The publisher, Massachusetts-based Candlewick Press, said “It’s Perfectly Normal” has been sold in 25 countries and translated into 21 languages.

Championed by Planned Parenthood, the book has come under fire from conservative groups such as Concerned Women for America and the anti-abortion American Life League. It was the American Library Association’s most challenged book in 2005, topping a list that included books by J.D. Salinger, Toni Morrison and Judy Blume.

Karkos, 64, said in an interview Tuesday that she first heard of the book from the American Life League, an anti-abortion group. She felt compelled to act after she checked out the book and found it to be “pornographic” and worse than she originally feared.

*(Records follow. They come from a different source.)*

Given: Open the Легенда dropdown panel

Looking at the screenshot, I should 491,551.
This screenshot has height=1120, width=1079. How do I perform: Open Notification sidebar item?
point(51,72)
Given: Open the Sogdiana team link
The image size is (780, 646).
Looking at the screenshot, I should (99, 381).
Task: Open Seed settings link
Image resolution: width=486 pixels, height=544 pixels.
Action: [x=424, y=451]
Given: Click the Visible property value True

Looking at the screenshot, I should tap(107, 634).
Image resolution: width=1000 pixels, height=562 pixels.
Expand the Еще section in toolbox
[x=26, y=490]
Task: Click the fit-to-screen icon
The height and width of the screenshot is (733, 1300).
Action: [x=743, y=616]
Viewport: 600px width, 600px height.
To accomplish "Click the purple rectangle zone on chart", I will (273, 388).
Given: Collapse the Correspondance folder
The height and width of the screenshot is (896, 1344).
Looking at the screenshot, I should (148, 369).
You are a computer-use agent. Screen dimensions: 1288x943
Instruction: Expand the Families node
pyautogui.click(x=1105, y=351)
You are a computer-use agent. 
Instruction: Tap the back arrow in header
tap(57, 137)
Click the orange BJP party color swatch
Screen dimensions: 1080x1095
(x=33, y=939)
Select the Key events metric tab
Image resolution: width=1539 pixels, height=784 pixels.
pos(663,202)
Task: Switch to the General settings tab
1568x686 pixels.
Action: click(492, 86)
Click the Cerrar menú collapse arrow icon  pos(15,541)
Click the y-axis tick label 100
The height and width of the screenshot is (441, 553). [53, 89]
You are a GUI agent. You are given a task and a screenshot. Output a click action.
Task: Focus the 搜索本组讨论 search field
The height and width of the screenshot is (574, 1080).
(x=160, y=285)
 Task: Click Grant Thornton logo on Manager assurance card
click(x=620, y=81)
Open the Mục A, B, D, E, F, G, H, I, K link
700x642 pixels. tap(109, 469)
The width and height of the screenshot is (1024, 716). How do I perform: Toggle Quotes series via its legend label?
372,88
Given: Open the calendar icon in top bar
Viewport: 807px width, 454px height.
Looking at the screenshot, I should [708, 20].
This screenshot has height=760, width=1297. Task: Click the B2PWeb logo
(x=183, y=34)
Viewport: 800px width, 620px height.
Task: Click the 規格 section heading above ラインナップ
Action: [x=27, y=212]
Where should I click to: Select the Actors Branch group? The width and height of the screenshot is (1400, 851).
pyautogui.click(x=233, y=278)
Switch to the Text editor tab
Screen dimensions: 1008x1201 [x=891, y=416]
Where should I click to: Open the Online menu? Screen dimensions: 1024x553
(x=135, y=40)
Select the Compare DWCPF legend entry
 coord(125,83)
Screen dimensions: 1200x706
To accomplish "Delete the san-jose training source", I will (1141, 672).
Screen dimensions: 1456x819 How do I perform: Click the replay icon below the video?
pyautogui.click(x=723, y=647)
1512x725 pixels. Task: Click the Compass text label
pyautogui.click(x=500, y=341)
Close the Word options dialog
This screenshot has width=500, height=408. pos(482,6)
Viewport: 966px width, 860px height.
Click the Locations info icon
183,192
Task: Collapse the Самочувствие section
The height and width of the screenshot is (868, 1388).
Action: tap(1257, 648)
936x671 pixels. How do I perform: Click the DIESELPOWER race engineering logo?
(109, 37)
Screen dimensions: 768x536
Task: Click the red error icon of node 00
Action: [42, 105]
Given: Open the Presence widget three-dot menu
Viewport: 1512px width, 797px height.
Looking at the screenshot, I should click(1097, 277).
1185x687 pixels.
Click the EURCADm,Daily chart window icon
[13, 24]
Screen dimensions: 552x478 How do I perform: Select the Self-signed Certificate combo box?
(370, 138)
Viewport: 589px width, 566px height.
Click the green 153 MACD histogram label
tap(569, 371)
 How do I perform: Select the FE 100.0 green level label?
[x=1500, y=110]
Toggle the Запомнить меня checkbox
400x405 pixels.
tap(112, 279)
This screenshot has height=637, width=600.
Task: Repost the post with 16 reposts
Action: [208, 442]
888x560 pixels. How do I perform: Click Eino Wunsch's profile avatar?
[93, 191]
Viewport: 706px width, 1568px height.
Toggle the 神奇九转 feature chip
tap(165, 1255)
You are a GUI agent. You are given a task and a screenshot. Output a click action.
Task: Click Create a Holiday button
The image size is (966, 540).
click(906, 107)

“Hopefully, this will harness enough people to be sufficiently horrified and want to speak out, to say it’s gone too far,” Karkos said, adding that she was aware that drawing attention to the book might raise people’s interest in it.

Rosemary Waltos, director of the Auburn Public Library, said Karkos’ decision not to return the book was “an inappropriate act” that likely will prove fruitless.

“If somebody wants a copy, they can get one,” she said, noting that at least three dozen Maine libraries have copies available for interlibrary loan.

Both libraries have ordered replacements for the books Karkos took. Speers ordered two more copies because of an increase in requests for the book after the (Lewiston) Sun Journal published a letter from Karkos condemning the book.